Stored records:
_ _ _ _ _ _ _
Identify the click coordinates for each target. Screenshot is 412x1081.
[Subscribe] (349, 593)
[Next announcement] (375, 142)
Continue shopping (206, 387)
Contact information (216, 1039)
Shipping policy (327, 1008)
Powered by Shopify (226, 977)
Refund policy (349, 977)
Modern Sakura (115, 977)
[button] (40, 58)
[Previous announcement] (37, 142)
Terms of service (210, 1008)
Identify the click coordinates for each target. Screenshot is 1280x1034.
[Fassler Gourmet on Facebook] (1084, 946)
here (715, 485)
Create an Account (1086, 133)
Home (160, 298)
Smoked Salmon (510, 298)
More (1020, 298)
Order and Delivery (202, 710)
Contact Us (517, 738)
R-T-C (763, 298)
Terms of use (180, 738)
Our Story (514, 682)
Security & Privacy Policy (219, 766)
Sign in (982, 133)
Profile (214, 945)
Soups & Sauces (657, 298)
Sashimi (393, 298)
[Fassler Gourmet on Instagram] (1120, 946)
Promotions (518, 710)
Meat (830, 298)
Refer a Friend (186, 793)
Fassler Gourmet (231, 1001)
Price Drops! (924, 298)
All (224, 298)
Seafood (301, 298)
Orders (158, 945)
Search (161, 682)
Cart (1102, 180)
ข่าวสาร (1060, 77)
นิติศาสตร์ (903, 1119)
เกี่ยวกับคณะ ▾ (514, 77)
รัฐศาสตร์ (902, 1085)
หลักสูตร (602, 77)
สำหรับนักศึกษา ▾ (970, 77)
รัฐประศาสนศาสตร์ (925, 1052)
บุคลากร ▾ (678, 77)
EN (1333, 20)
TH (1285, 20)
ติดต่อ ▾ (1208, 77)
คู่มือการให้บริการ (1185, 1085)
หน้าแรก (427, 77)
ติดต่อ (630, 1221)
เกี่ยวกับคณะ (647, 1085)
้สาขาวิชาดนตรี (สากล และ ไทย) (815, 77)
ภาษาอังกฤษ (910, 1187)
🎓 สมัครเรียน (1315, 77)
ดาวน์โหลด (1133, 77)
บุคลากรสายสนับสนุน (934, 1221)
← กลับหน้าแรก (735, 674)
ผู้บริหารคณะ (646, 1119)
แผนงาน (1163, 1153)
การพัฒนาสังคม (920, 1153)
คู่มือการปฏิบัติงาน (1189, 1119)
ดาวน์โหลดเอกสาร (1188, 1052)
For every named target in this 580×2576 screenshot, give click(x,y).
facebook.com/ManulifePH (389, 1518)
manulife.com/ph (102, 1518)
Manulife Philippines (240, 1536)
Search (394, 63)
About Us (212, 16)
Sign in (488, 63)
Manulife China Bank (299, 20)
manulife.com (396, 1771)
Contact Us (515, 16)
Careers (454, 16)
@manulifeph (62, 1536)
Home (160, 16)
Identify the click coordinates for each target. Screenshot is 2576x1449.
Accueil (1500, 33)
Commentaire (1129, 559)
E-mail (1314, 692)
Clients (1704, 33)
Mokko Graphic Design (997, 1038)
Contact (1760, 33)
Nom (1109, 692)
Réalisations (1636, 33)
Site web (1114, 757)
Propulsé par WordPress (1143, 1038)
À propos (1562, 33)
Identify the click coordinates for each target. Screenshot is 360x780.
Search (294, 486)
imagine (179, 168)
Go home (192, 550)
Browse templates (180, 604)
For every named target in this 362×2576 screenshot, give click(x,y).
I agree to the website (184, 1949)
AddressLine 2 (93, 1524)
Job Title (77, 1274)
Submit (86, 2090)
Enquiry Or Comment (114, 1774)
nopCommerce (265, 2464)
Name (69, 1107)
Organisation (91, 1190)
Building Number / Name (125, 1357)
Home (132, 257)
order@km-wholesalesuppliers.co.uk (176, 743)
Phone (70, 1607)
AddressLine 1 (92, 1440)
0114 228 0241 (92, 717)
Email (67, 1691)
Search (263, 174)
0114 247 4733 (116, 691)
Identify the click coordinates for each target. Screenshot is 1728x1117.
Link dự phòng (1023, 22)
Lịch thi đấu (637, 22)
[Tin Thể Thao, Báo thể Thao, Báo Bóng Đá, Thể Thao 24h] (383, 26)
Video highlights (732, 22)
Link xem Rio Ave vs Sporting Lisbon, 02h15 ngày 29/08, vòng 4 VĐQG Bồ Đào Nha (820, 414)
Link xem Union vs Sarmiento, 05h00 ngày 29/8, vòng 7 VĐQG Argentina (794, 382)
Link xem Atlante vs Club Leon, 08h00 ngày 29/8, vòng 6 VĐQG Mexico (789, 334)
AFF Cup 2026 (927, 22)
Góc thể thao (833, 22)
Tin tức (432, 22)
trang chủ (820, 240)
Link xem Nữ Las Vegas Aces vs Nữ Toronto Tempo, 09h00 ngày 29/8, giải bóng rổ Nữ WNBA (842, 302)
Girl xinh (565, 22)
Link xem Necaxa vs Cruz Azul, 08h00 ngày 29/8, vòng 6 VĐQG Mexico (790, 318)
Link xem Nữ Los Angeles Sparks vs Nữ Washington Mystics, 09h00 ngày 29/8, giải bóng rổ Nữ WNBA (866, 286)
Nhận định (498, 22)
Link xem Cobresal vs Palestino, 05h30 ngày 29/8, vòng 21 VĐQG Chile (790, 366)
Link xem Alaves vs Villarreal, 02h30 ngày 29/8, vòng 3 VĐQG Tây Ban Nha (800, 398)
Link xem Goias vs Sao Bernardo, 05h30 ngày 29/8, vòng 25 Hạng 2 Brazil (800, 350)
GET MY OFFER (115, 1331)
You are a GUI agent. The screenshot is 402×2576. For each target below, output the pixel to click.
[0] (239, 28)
_ _ _ _ _ _ _
All that is wanted is the stretch of lines above from the one containing "Powered by Shopify (226, 977)" through the one containing "Search (161, 682)", duplicated exactly.

Powered by Shopify (226, 977)
Refund policy (349, 977)
Modern Sakura (115, 977)
[button] (40, 58)
[Previous announcement] (37, 142)
Terms of service (210, 1008)
Identify the click coordinates for each target. Screenshot is 1280x1034.
[Fassler Gourmet on Facebook] (1084, 946)
here (715, 485)
Create an Account (1086, 133)
Home (160, 298)
Smoked Salmon (510, 298)
More (1020, 298)
Order and Delivery (202, 710)
Contact Us (517, 738)
R-T-C (763, 298)
Terms of use (180, 738)
Our Story (514, 682)
Security & Privacy Policy (219, 766)
Sign in (982, 133)
Profile (214, 945)
Soups & Sauces (657, 298)
Sashimi (393, 298)
[Fassler Gourmet on Instagram] (1120, 946)
Promotions (518, 710)
Meat (830, 298)
Refer a Friend (186, 793)
Fassler Gourmet (231, 1001)
Price Drops! (924, 298)
All (224, 298)
Seafood (301, 298)
Orders (158, 945)
Search (161, 682)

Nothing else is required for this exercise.